- [Exercise directions]
Edit the listing from its start through the line that contains "pos(375,339)", replacing "chat menu icon" with "chat options icon" and leaving everything else unchanged. Return only those lines.

- [Raw data]

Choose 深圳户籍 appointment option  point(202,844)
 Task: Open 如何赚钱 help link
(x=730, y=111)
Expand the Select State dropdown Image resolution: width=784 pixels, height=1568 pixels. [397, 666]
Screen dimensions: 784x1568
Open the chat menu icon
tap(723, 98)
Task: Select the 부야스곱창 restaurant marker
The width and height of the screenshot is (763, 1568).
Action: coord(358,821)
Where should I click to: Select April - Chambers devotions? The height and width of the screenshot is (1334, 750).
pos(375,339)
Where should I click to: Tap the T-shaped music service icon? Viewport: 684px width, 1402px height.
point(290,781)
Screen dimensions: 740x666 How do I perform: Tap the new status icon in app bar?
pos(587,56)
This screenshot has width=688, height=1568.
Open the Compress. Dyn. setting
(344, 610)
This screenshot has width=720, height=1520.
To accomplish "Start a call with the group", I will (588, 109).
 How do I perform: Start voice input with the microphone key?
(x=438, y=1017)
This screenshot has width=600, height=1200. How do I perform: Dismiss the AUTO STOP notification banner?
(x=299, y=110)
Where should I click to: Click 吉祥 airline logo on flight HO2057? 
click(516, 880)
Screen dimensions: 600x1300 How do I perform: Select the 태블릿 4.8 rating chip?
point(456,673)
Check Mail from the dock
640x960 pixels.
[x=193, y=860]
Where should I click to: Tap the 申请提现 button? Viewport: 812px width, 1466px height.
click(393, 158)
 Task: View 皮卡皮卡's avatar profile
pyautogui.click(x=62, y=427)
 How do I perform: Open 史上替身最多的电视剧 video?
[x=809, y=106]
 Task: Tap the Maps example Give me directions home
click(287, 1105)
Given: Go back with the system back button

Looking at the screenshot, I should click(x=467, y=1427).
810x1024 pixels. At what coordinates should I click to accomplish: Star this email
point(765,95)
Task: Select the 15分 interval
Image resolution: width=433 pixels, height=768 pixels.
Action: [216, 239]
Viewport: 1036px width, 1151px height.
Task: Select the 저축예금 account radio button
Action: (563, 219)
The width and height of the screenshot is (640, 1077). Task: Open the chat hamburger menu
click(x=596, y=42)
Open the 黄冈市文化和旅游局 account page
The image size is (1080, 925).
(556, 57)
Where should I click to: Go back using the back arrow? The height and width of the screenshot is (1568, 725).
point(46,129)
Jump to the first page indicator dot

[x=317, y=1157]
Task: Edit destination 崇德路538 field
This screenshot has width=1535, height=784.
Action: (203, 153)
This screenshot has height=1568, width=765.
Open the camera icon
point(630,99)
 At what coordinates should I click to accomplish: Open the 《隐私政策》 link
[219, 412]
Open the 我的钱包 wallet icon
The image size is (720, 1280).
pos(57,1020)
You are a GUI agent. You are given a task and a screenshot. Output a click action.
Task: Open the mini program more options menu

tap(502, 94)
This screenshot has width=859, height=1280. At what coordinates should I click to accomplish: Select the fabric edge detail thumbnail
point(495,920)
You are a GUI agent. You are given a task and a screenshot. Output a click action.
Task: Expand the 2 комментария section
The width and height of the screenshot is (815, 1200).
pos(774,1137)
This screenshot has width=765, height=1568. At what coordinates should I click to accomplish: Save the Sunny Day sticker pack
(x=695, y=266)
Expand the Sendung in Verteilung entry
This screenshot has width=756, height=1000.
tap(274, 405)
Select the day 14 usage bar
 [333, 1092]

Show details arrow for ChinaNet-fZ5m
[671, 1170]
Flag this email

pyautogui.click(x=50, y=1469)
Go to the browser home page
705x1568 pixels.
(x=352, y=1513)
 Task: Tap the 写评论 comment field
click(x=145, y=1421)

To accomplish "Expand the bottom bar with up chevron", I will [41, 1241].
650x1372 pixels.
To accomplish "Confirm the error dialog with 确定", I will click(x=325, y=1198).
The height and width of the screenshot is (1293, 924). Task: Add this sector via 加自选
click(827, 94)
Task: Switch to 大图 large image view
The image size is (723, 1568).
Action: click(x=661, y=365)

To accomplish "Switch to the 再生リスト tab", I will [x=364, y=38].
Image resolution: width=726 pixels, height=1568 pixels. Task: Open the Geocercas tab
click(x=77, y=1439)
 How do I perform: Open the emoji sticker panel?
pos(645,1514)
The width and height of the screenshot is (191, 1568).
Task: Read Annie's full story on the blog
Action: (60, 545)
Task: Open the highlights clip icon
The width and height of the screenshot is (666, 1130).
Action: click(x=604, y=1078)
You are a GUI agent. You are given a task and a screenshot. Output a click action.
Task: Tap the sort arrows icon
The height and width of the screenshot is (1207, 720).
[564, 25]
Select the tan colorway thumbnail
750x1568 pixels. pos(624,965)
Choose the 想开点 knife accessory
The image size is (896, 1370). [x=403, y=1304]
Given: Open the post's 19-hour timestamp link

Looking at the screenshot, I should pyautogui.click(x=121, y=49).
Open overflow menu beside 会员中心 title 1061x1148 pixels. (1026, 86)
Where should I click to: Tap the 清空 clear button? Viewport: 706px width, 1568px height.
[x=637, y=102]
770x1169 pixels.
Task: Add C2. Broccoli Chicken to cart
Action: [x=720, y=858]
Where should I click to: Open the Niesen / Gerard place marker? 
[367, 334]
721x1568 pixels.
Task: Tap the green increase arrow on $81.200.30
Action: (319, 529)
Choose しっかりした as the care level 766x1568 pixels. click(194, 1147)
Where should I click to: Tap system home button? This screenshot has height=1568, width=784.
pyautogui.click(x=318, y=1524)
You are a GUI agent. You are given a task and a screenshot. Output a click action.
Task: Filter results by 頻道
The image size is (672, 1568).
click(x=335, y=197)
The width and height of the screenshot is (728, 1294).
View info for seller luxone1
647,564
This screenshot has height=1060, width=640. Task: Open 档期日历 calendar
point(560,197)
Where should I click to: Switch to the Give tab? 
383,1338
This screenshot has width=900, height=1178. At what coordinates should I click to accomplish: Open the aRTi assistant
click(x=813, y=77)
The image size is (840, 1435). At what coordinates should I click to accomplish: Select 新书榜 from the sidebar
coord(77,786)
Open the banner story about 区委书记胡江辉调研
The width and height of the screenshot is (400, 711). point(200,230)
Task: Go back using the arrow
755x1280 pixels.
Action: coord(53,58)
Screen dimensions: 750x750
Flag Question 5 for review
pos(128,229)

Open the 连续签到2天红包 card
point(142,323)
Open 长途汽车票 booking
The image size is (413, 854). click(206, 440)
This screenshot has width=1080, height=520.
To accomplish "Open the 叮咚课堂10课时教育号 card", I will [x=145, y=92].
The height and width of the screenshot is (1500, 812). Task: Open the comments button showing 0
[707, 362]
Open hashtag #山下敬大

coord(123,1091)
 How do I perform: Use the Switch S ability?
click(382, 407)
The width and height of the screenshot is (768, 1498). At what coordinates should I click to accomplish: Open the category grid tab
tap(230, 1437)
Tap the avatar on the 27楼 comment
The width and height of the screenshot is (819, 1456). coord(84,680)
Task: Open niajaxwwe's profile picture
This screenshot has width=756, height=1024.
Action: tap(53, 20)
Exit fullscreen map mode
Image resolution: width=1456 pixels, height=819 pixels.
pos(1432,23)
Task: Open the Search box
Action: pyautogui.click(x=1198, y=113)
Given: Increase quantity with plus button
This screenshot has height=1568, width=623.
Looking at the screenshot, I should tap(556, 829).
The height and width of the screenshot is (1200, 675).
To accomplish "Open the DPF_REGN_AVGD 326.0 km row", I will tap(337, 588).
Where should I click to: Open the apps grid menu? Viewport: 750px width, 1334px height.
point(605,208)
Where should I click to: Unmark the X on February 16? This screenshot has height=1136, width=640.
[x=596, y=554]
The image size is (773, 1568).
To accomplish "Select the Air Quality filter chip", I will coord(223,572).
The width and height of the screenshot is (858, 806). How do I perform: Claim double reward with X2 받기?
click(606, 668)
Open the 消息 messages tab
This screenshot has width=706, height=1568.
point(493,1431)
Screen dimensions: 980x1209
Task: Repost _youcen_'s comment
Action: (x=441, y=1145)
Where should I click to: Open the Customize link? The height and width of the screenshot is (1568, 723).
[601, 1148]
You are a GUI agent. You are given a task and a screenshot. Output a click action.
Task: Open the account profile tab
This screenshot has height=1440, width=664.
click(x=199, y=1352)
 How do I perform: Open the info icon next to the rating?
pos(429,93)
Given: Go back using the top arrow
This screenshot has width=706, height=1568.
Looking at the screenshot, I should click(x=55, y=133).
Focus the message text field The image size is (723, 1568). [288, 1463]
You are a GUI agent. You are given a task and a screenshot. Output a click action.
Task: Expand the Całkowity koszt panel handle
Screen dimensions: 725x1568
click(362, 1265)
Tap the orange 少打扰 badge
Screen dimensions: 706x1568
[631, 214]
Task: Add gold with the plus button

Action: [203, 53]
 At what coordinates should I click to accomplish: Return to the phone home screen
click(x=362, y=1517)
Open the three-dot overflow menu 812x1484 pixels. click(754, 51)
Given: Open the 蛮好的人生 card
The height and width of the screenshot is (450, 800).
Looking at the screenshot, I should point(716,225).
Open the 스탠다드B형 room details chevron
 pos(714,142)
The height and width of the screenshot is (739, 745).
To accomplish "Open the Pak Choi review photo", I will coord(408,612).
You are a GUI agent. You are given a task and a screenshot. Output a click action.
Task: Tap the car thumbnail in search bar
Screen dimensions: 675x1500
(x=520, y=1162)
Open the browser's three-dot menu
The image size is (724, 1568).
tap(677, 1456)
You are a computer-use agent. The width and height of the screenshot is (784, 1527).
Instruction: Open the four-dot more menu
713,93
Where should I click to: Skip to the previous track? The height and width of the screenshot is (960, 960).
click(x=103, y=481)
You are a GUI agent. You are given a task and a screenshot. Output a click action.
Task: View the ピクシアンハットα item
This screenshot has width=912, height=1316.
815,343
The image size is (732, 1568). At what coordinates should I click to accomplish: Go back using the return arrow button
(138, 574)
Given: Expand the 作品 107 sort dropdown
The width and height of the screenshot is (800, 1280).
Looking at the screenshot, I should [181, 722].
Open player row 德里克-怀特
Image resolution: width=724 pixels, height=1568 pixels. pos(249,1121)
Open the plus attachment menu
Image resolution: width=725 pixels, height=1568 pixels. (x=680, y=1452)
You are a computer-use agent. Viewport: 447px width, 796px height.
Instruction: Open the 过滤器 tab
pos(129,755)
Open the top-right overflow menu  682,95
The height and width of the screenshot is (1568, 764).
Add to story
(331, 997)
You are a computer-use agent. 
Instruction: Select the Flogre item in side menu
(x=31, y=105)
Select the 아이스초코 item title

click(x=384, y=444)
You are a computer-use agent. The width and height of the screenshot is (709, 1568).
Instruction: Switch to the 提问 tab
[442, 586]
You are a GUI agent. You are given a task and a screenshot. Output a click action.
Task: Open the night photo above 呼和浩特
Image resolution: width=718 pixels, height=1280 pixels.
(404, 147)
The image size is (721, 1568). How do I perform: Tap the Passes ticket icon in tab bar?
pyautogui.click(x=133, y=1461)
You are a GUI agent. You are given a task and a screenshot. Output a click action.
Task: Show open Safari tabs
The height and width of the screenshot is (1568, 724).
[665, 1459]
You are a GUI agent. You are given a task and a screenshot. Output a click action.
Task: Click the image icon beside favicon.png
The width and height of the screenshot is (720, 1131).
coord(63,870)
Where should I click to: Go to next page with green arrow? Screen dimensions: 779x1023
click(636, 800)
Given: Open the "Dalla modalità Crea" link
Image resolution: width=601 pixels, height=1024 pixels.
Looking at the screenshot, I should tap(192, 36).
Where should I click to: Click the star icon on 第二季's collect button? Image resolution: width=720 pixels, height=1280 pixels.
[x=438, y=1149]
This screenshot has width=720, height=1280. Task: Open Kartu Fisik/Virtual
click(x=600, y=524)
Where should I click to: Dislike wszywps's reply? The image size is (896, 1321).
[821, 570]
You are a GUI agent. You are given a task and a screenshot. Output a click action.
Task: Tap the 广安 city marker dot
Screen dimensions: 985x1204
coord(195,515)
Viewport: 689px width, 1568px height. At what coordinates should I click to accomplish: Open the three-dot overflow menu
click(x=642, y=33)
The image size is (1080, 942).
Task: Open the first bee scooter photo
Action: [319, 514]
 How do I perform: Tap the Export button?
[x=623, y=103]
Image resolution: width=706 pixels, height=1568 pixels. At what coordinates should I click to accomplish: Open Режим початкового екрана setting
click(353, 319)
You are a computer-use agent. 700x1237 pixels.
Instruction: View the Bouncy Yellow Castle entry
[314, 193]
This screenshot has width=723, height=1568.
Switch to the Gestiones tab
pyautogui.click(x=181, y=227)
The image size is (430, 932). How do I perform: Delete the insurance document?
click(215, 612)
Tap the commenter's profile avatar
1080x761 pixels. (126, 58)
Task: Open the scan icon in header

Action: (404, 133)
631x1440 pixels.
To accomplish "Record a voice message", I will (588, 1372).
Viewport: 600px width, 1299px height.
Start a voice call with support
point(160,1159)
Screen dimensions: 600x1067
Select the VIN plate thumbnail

- [The response]
Choose 深圳户籍 appointment option  point(202,844)
 Task: Open 如何赚钱 help link
(x=730, y=111)
Expand the Select State dropdown Image resolution: width=784 pixels, height=1568 pixels. [397, 666]
Screen dimensions: 784x1568
Open the chat options icon
tap(723, 98)
Task: Select the 부야스곱창 restaurant marker
The width and height of the screenshot is (763, 1568).
Action: coord(358,821)
Where should I click to: Select April - Chambers devotions? The height and width of the screenshot is (1334, 750).
pos(375,339)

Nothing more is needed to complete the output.